Entries for locating words and elements:
──────────────────────────────

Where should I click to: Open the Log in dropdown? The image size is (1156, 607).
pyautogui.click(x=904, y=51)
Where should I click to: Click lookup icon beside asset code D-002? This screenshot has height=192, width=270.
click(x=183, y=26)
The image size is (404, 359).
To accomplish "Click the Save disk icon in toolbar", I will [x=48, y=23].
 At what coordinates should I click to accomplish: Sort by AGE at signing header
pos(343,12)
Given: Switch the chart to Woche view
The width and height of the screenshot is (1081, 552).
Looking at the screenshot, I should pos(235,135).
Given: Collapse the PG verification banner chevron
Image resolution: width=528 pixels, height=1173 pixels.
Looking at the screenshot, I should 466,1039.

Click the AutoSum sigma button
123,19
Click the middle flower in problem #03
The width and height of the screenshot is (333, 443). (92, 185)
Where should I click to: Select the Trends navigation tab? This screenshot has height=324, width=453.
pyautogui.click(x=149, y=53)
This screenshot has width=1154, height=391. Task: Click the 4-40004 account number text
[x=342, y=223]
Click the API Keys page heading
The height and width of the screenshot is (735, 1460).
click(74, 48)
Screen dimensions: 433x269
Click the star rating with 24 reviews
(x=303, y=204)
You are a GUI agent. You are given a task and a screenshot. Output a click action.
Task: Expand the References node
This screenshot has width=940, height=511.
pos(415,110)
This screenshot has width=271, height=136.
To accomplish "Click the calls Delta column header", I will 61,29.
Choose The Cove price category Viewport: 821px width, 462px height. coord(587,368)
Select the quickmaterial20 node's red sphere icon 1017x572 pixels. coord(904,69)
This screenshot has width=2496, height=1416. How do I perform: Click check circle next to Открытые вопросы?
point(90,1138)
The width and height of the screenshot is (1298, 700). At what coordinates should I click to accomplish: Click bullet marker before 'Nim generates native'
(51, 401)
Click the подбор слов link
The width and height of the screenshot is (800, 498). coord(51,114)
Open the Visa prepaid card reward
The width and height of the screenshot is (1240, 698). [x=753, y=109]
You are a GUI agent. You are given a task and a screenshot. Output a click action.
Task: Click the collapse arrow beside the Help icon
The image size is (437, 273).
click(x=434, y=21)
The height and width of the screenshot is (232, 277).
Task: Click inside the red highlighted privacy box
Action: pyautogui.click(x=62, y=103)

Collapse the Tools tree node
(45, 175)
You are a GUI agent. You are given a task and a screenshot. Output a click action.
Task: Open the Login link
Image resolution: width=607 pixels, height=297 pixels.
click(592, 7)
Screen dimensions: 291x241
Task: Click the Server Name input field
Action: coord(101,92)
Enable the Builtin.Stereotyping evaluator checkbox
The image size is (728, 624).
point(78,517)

──────────────────────────────

Please format the entries from the line with "Choose The Cove" up to and including the line with "point(90,1138)" as a two-column CSV with the headers request and answer. Give one row per entry, and put each value in a single quoted field with any line breaks replaced by spaces.

§ **RESULT OF THIS EXERCISE**:
request,answer
"Choose The Cove price category Viewport: 821px width, 462px height.","coord(587,368)"
"Select the quickmaterial20 node's red sphere icon 1017x572 pixels.","coord(904,69)"
"This screenshot has width=2496, height=1416. How do I perform: Click check circle next to Открытые вопросы?","point(90,1138)"